[Page excerpt]
┌────────
4.4.2. **failed to provide** (1) environmental consequences on the children’s development, (2) children’s individual differences, (3) how to support the children’s development and learning, (4) effectively describe the multifaceted progressions of development, and (5) beneficial information that is able to compare children to group norms.
5. Ecological Theory
5.1. **Urie Bronfenbrenner** (1917-2005), a Russian-born American psychologist who is most known for his ecological systems theory in 1974.
5.1.1. **Bronfenbrenner's Ecological theory** addresses the *social-cultural contexts* of child development and learning. As a child develops, the interaction within the environmental systems (*microsystem, mesosystem, exosystem, macrosystem, and chronosystem*) become more complex, and can arise as the child's physical and cognitive structures grow and mature. Children are not passive recipients of experiences, they reciprocally interact with their immediate environment.
└────────
[Dataset excerpts]
┌────────
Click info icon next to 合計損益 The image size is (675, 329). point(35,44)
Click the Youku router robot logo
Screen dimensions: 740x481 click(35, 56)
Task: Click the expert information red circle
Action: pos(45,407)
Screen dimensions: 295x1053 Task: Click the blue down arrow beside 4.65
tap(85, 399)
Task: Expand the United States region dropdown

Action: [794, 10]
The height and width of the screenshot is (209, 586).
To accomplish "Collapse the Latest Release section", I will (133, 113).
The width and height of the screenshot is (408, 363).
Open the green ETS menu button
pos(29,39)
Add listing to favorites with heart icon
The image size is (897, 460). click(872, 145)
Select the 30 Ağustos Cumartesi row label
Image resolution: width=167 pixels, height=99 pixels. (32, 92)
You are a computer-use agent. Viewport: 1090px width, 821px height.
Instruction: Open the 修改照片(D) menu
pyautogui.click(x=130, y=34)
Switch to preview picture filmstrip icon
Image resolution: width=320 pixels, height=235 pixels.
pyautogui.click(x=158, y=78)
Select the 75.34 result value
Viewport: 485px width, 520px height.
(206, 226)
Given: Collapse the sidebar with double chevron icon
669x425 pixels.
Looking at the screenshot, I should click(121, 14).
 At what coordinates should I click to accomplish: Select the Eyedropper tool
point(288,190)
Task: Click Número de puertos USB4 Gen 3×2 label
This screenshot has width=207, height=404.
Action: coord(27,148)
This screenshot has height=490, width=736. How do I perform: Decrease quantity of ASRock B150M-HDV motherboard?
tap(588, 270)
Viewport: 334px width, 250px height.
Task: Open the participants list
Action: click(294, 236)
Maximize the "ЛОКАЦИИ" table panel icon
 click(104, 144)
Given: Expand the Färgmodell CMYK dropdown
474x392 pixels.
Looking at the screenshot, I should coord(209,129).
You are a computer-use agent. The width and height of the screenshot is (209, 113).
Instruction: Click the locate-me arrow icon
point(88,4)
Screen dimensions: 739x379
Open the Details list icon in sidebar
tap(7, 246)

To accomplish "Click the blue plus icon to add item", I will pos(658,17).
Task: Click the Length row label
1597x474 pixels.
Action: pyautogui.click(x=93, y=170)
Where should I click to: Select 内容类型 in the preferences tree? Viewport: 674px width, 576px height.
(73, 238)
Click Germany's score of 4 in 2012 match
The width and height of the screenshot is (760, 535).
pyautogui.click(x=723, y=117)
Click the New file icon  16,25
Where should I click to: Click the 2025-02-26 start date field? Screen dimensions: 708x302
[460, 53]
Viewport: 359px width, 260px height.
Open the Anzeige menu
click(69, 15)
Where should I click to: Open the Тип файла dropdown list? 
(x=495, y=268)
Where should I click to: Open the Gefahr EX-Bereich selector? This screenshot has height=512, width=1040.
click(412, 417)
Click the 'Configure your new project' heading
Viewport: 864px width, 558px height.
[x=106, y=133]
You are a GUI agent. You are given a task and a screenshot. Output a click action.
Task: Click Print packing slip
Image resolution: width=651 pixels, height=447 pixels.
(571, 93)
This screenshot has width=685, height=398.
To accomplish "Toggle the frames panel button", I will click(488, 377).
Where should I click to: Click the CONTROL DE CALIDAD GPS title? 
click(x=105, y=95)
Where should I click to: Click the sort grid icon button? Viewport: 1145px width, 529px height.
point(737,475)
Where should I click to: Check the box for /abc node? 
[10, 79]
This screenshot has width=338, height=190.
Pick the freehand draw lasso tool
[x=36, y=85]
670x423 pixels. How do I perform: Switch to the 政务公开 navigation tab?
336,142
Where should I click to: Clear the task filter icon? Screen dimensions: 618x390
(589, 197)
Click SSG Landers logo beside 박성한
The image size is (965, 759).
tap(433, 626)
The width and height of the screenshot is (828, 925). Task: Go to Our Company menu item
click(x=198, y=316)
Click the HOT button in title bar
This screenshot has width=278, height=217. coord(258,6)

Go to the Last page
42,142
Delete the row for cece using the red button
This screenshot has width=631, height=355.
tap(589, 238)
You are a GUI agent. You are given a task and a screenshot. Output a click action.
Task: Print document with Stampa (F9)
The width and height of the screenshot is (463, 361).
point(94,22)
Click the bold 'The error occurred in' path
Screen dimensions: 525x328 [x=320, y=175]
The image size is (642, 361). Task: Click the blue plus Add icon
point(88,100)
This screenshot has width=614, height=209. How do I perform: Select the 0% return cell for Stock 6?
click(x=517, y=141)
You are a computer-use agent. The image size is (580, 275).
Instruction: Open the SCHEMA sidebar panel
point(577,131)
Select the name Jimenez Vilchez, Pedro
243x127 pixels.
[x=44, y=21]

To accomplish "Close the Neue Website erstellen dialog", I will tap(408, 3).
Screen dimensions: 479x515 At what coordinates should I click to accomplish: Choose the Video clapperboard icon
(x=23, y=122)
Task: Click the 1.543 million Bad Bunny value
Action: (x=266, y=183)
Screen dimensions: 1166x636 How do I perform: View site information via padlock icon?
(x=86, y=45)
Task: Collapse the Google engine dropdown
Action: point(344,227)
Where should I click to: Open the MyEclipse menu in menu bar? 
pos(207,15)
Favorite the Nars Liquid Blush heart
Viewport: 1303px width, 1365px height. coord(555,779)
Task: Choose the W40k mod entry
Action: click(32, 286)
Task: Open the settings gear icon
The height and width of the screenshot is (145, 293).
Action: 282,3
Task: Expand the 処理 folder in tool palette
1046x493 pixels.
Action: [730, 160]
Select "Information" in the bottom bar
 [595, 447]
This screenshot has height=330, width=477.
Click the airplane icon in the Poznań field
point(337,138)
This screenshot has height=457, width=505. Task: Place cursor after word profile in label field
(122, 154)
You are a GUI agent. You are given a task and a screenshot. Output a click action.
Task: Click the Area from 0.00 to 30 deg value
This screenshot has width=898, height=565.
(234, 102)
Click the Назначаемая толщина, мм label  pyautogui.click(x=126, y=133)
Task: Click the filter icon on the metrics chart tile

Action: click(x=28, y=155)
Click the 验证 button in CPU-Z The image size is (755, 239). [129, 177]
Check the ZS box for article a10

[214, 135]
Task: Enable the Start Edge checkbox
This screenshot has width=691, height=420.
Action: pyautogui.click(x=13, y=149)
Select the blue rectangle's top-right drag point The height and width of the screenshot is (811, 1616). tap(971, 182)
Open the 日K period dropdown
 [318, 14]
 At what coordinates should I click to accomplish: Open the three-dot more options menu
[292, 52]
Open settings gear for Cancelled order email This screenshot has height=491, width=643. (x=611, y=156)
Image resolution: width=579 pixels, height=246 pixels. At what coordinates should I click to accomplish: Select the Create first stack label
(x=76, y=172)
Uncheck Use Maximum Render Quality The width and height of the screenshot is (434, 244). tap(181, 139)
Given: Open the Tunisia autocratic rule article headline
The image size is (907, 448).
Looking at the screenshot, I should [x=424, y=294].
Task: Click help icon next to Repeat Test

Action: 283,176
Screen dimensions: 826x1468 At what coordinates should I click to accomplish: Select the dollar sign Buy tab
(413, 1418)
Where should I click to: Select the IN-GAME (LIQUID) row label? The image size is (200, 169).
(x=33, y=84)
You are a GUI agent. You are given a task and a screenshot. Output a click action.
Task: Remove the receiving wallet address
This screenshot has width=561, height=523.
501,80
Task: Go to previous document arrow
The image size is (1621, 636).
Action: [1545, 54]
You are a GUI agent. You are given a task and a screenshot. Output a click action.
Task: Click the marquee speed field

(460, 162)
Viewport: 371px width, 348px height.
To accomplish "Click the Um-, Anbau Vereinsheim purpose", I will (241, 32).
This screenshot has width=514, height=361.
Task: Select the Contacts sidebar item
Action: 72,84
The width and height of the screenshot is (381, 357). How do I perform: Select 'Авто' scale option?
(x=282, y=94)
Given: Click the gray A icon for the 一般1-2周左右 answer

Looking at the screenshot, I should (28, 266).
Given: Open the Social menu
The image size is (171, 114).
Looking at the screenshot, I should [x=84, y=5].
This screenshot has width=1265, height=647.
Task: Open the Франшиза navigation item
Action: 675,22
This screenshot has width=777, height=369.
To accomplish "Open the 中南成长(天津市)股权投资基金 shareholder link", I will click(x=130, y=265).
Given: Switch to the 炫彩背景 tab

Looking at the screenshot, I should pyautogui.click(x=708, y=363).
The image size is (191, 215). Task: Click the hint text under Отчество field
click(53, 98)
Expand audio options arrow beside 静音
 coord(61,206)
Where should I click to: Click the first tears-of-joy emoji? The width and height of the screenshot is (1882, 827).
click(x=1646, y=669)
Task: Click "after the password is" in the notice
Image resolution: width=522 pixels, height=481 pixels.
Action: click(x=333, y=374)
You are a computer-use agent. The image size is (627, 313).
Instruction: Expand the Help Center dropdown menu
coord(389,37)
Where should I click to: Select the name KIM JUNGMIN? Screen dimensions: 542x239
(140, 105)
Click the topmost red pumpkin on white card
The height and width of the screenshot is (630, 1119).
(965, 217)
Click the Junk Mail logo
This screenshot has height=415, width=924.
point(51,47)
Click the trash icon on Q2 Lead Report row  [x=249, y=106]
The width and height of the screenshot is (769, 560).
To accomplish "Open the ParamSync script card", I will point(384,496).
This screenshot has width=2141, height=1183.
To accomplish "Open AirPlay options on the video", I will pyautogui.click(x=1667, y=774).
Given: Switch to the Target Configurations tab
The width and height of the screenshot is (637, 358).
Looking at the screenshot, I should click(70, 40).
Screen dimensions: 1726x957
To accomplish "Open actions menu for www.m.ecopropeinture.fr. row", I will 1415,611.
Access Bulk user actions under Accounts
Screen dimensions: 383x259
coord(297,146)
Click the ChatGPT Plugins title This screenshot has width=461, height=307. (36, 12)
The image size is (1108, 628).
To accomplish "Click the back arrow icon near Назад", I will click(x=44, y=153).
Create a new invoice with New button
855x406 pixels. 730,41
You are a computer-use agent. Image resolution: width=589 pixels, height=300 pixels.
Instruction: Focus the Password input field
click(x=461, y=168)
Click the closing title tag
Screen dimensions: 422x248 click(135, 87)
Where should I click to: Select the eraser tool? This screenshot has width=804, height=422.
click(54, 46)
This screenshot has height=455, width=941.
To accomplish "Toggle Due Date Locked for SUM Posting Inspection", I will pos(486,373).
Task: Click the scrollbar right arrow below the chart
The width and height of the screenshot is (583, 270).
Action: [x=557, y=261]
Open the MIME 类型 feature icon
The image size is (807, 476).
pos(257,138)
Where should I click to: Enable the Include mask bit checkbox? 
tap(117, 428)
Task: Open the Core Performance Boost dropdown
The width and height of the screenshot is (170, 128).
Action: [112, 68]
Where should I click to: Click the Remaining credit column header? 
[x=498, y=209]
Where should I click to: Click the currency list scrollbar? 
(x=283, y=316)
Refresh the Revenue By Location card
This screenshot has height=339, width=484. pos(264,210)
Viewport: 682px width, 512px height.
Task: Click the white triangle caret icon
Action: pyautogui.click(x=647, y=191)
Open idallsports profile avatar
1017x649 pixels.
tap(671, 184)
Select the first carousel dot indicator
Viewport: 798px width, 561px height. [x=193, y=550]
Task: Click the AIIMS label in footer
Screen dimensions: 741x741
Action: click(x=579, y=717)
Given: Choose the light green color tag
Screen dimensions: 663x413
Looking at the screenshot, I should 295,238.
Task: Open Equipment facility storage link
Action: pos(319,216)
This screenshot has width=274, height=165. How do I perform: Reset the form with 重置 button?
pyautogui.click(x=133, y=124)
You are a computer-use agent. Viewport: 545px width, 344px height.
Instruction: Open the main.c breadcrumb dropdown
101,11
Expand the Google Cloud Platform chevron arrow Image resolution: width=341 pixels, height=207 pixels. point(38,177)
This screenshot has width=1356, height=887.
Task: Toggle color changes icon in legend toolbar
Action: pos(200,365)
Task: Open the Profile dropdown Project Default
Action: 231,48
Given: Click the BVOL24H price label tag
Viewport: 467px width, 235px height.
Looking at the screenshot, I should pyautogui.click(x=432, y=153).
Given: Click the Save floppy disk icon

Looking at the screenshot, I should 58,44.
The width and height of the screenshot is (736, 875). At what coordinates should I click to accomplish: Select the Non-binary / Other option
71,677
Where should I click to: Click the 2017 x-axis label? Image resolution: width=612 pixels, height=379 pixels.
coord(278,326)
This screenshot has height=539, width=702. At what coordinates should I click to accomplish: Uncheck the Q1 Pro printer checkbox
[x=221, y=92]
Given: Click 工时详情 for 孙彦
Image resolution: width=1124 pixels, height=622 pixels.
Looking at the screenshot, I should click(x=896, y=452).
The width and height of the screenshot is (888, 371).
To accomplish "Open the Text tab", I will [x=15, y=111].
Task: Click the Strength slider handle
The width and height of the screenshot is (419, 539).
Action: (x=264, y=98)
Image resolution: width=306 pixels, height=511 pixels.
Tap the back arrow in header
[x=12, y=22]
└────────
[Problem requirements] Resume the outline on child development theories after its final sentence. The data has nothing to do with the outline on child development theories.

[Output]
5.1.1.1. **Microsystem**, a setting in which a child spends consderable time, such as family members, peers, neighbourhood, and school.
5.1.1.2. **Mesosystem** involves linkages between microsystem, such as the connections of family-school experiences, family-peer experiences.
5.1.1.3. **Exosystem** involves link between a social setting in which the child does not involve as an active participant but still affect them indirectly like school rules and regulations which hinder a child's behaviour and learning in school.
5.1.1.4. **Macrosystem** involves the broadest context, such as the culture where the child lives.
5.1.1.5. **Chronosystem** includes the sociohistorical conditions that may influence a child. For example, divorce is a major life transition that may affect a child's behaviour.
5.1.2. Bronfenbrenner (1994) later revised his theory and named it the ‘**Bioecological model**’ This model looked at patterns of *development across time* as well as the interactions between the development of the child and the environment.
5.1.2.1. Bronfenbrenner added **biological influences** after recognizing that the *individual was overlooked* in other theories of human development.
5.1.2.2. The focus shifted from focusing on environmental context influences (*micro-, miso-, exo-, and macrosystem* ) to developmental processes individuals experience over time (*chronosystem*).
5.1.2.3. This model gives prominence to **proximal processes** in which Bronfenbrenner viewed them as having positive effects on development, which are the experiences an individual actively participates in that make up the microsystem.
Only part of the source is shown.